The Tobago Jazz Experience World Music Night left the captivated audience wanting more; well, at least that’s what popular Jamaican singer Barrington Levy said (giving reason for his long performance)—as Lisa Jessamy reports for Trinidad’s Guardian. The packed event—held at Pigeon Point, started a few minutes before 8 pm on Friday night and featured top local and foreign headliners, including Dil E Nadan, Kes the Band, America’s Janelle Monae, UK’s chart topping Emeli Sande and Barrington Levy, of Jamaica.

First to perform was Dil E Nadan who proved to be a popular draw as their lively Indian fusion brought the right amount of energy to the appreciative spectators. By 8.30 pm, everyone was up and dancing as Kes the Band performed most of their 2012 Soca hits like Stress Away and Girl Bend Ova and included a cover of the Mighty Shadow’s Dingolay.

After his performance, Kees Dieffenthaller said he was was pleased with the outcome. “Tobago has as an atmosphere of purity…Tobago’s setting is perfect for concerts like these,” he said. Kees believes that with the right thought and development, Trinidad and Tobago, and the Caribbean as a whole, can become a global force.

“It’s all about planting seeds all over…It’s all about the music,” said an enthusiastic Kees. “There is a lot more work to be done and we need to start thinking collectively in order to move forward. “It is important for us at events like these to set the stage for us to be seen.”

Tobago is Scottish-born Emeli Sande’s first Caribbean experience. She was just as cool as her hairstyle as she sauntered onstage in a sharp black dress, and ignited the crown with her soulful vibe, belting out her chart topping pop songs Heaven and Tiger. From crowd response, Emeli may have garnered some new Caribbean fans.

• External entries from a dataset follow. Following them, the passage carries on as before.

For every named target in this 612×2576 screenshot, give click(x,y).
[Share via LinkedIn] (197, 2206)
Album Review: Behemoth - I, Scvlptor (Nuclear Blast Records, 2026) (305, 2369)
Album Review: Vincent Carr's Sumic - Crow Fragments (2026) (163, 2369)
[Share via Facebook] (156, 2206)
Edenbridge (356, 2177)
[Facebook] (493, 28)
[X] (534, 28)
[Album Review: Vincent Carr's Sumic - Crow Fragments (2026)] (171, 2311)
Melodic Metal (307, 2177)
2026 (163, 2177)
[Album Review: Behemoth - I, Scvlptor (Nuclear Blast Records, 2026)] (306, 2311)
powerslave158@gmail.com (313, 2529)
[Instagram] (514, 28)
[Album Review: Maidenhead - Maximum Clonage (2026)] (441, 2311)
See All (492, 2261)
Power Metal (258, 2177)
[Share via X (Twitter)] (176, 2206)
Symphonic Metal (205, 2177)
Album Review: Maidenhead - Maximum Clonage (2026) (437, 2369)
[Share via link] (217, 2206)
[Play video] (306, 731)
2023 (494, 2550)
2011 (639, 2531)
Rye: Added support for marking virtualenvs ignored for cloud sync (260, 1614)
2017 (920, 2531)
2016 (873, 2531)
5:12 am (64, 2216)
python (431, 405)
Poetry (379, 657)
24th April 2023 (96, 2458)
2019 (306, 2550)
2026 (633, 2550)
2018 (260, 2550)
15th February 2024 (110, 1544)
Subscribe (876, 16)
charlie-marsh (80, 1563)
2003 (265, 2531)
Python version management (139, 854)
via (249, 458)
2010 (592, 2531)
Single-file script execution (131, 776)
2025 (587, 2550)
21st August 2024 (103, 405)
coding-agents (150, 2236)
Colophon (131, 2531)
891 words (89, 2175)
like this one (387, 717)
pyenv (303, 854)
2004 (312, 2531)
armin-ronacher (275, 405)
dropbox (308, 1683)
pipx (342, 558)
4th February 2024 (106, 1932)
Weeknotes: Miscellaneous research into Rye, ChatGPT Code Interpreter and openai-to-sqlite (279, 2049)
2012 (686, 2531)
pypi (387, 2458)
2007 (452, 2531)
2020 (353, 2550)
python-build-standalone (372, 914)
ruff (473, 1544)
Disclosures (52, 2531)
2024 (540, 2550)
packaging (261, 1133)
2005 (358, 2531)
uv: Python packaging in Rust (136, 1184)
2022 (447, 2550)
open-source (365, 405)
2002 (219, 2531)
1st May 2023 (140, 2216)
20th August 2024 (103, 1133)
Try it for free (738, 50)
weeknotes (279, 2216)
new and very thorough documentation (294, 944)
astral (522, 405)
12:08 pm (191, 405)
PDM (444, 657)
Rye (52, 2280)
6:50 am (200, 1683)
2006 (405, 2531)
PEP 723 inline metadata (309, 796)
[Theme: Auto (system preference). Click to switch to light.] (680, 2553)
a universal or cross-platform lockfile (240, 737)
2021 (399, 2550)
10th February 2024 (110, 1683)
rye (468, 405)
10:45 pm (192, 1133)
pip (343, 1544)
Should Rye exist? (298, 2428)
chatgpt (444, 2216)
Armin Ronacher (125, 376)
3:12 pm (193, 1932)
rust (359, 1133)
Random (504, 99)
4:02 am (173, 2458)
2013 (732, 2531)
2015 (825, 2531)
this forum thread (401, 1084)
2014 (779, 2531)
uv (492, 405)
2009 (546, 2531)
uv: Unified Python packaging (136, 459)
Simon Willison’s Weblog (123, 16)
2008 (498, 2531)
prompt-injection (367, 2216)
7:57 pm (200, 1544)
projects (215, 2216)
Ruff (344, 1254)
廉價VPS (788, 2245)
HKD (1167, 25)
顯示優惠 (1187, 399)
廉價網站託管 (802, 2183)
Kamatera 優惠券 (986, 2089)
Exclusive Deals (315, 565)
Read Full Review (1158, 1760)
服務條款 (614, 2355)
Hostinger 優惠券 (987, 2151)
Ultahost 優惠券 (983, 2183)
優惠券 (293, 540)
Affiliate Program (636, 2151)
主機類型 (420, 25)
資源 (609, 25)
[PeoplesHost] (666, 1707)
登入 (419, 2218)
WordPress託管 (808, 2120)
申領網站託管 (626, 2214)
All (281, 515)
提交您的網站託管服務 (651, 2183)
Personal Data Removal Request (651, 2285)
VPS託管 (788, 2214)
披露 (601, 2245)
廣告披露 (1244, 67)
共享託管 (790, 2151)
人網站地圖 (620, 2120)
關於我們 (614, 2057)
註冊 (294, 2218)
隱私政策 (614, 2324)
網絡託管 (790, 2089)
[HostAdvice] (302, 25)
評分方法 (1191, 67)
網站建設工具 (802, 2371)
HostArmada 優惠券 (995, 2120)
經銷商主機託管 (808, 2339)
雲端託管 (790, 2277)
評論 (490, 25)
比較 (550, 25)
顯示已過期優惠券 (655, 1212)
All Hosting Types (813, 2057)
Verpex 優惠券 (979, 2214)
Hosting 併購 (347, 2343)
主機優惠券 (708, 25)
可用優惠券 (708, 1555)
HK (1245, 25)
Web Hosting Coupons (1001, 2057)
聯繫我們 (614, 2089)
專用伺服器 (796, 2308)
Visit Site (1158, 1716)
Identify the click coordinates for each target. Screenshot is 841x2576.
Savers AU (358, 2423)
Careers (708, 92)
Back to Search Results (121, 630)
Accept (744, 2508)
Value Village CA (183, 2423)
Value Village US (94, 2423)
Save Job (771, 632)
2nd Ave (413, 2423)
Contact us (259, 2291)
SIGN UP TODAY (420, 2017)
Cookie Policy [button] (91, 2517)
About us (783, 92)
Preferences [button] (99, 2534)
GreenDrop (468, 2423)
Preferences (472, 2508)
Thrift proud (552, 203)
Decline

“My mission is to introduce my music to new audiences, in a non-exclusionary and culturally inclusive fashion,” she said. “It’s very different from back home, so I wanted to make a difference. “I have never done a festival like this…It’s really fantastic,” she said, adding that she hopes she can experience some soca music while in Tobago.

Each performer played for their exact stated times, but Barrington Levy literally changed the timings as he swung into his signature reggae rhythms around 11 pm. Everyone was on their feet, swaying and singing along until he ended just two minutes short of 12.30 am.

Janelle Monae’s set stayed true to her eccentricities. The singer—famous for her unique tuxedo outfits and funky, upbeat sounds—did not disappoint her fans. Despite a hair mishap, she served up some hip-shaking moves, reminding everyone what the 2012 Tobago Jazz Experience is all about.

A very happy John Arnold, of the THA’s Department of Tourism, said this new brand is catching, based on what he saw at Friday night’s performances.  “We planned to bring a new mixture of world music by incorporating Dil E Nadan with Indian fusion, plus new approaches like Janelle Monae who is in contemporary R&B, and Emeli Sande who is UK pop,” he said.

“We will continue to build on this model and we look forward to more coming in 2013.”